SET EXERCISE A: In the forum excerpt on relative truth, what fact does Hunga Huntergatherer not know?
SET EXERCISE B: Write out the passage of the forum excerpt on relative truth starting at "Basically, yes. From" and ending at "heavenly bodies interact.".

True but not the right answer. Suppose instead that it said "Oh my gosh! 'Rain is caused by the rain god Zarphomek' is true for Hunga Huntergatherer, but for Martha Meteorologist, 'Rain is caused by water condensation' is true! There is no fixed truth!" What would be the deconstruction in that case?
Basically, yes. From the earth's perspective, the earth spinning on its axis while the sun is (relatively) stationary looks exactly the same as the sun going around the earth.
So they look identical, but Amara the Astronomer knows that this illusion is simply a misunderstanding of how the heavenly bodies interact.
Hunga Huntergatherer doesn't know the earth spins. If he did he'd probably be able to figure out that the sun isn't circling the earth if he thought about it for a while.
Well in that case Earth doesn't really go around the sun, it just goes around the center of this galaxy on this weird wiggly orbit and the sun happens to always be in a certain position with respect to...... ouch! See what I did? I babbled myself into ineptness by trying to be "absolutely technically correct." I just can't. Even if I finished that "absolutely technically correct" sentence, I'd probably be wrong in some other way I haven't even imagined yet.

INFORMATION PROVIDED:
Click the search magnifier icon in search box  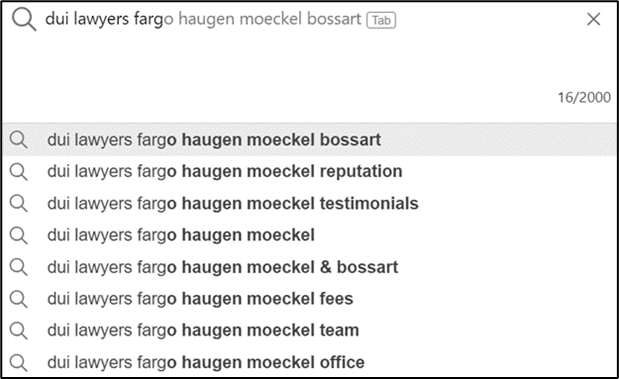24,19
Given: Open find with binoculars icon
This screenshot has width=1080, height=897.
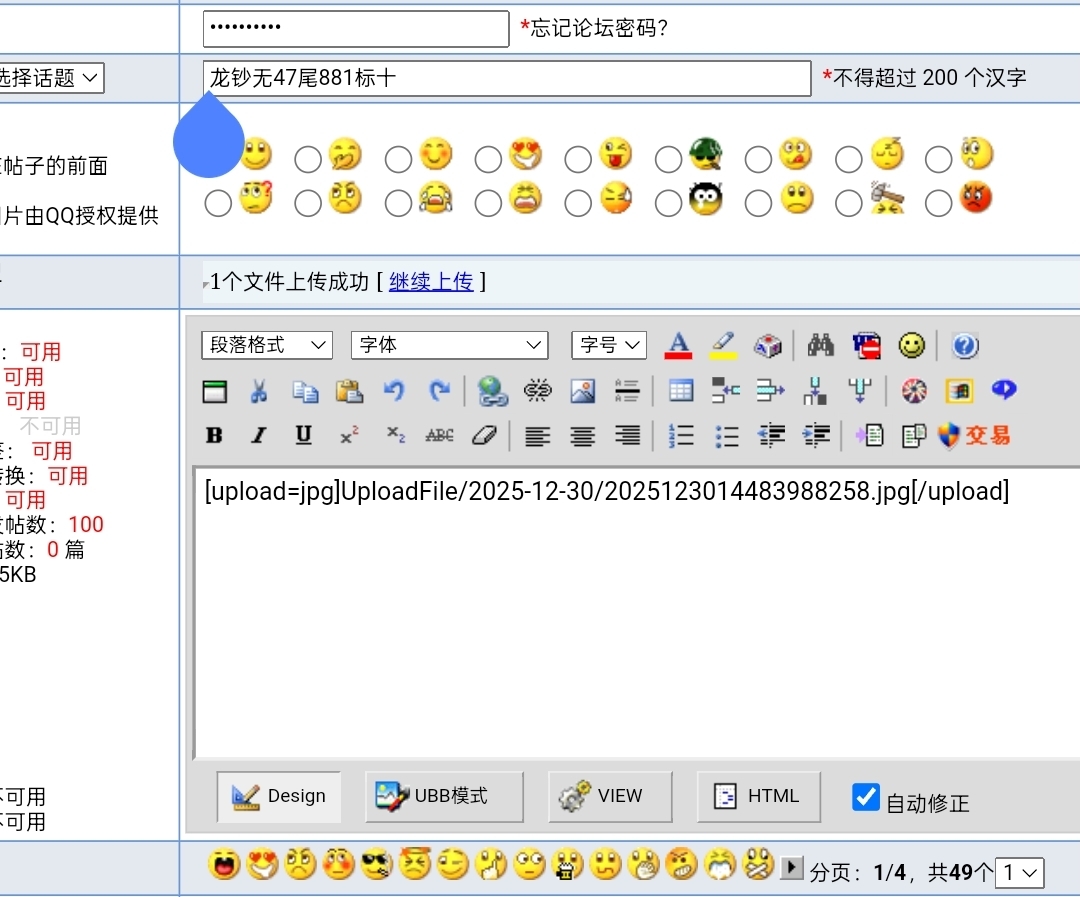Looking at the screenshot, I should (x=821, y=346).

ANSWER A: He doesn't know that the earth spins.

ANSWER B:
Basically, yes. From the earth's perspective, the earth spinning on its axis while the sun is (relatively) stationary looks exactly the same as the sun going around the earth.
So they look identical, but Amara the Astronomer knows that this illusion is simply a misunderstanding of how the heavenly bodies interact.